Using the data below, return word for word every line from the one holding "Screen dimensions: 800x381" down to the one holding "You are a computer-use". Leave pictures out.

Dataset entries
━━━━━━
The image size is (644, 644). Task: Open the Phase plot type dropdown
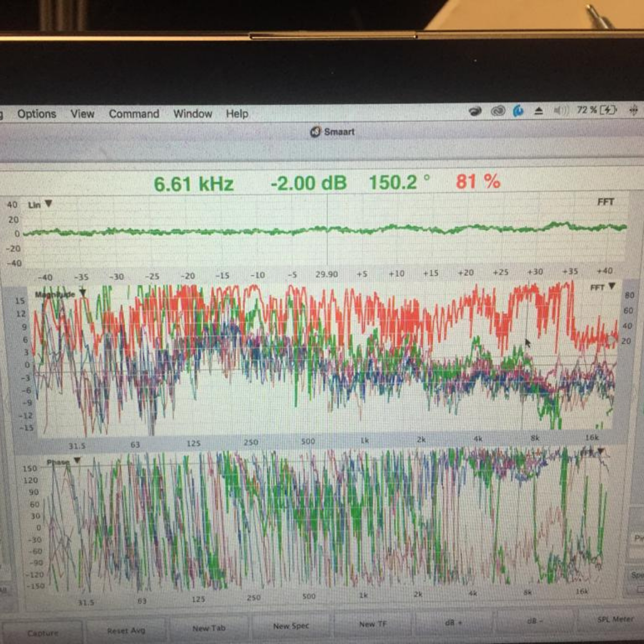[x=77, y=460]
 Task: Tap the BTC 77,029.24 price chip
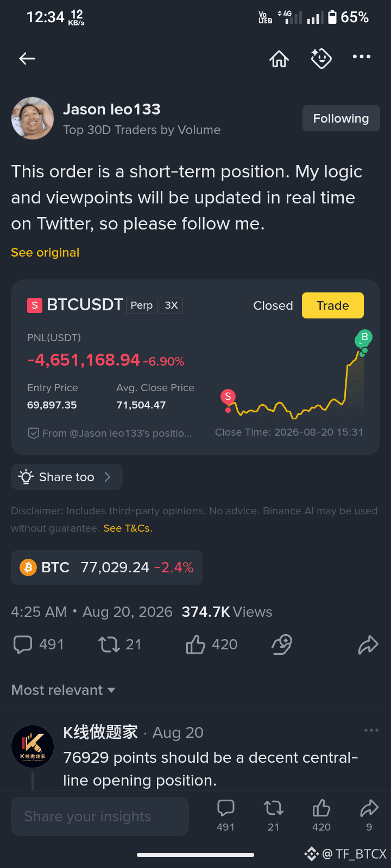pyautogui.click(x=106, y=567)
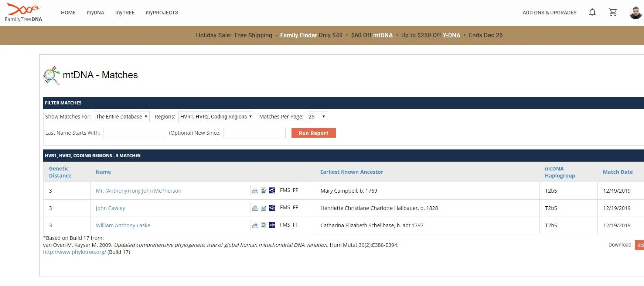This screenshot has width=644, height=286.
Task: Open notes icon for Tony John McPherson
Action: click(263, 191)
━━━━━━
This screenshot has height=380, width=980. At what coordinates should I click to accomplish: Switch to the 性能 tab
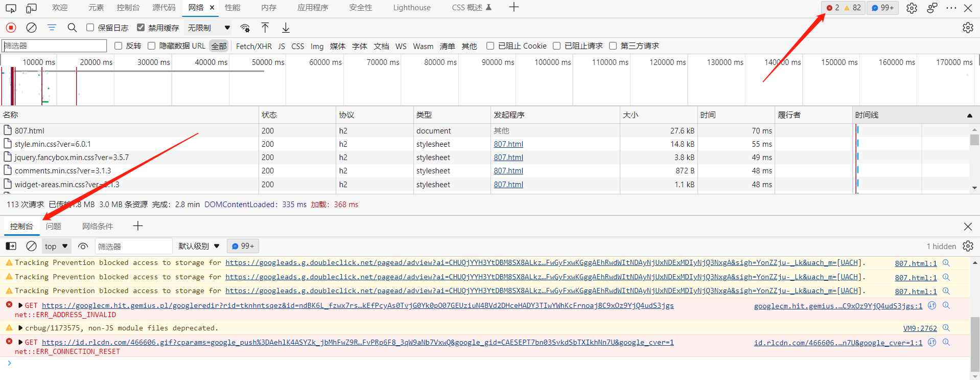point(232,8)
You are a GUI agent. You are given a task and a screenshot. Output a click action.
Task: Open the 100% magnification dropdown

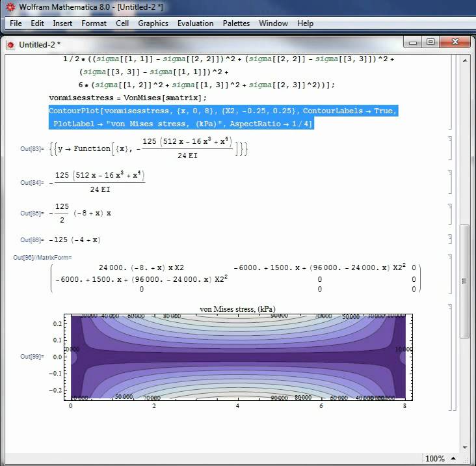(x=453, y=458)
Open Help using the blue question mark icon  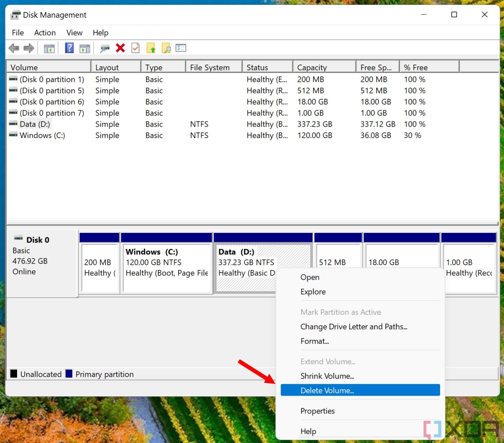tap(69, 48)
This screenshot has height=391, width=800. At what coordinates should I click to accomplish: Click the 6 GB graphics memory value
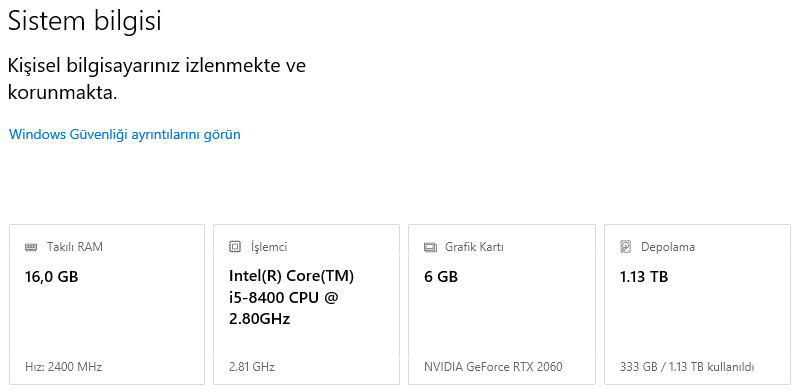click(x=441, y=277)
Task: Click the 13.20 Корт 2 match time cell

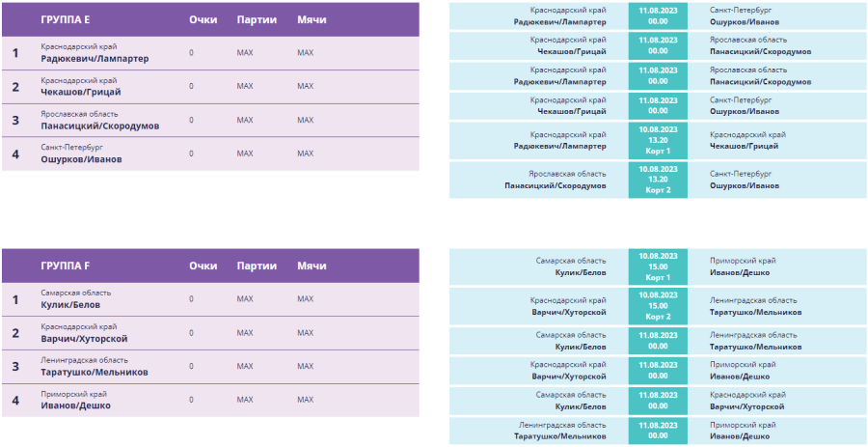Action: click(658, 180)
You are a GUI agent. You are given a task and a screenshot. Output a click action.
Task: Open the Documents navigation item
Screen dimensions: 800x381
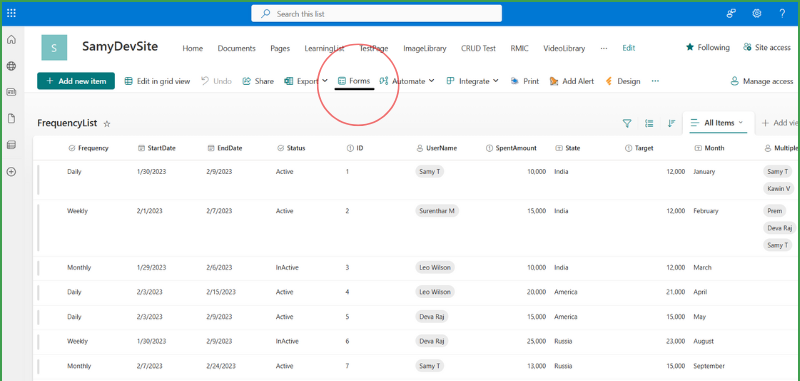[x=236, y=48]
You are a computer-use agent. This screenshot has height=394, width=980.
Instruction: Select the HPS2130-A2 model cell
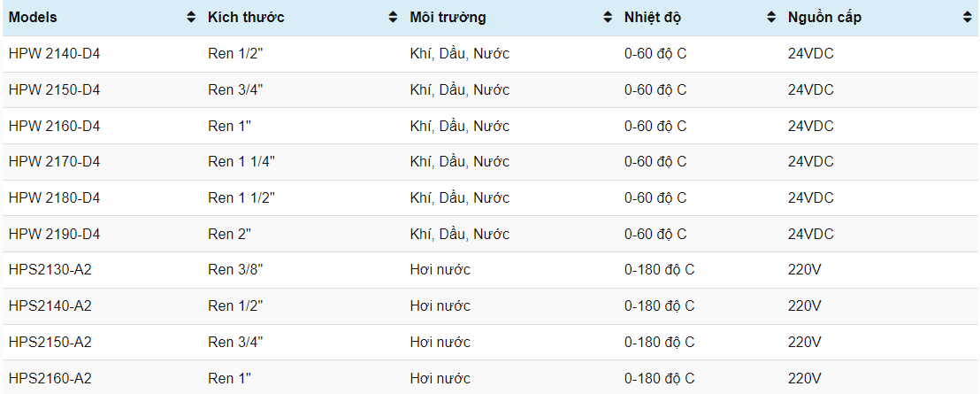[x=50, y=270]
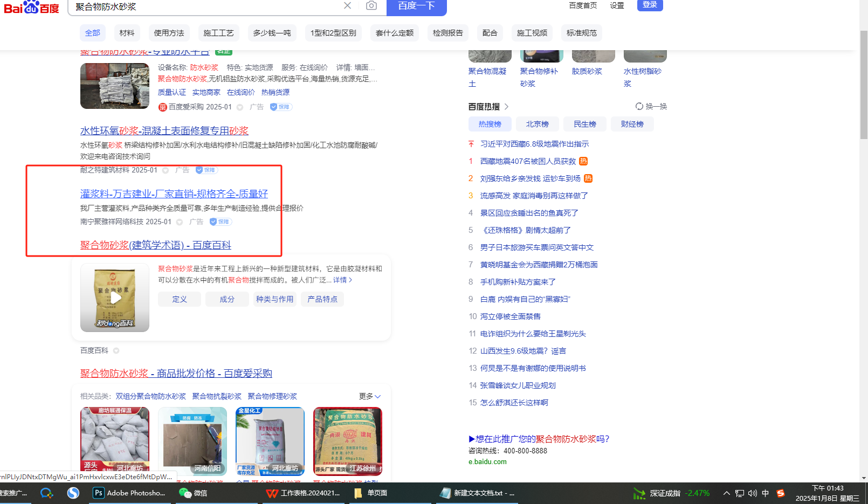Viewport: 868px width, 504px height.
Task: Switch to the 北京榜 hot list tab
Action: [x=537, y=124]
━━━━━━
— SOLUTION —
Screen dimensions: 800x381
[x=236, y=48]
You are a computer-use agent. This screenshot has height=394, width=980.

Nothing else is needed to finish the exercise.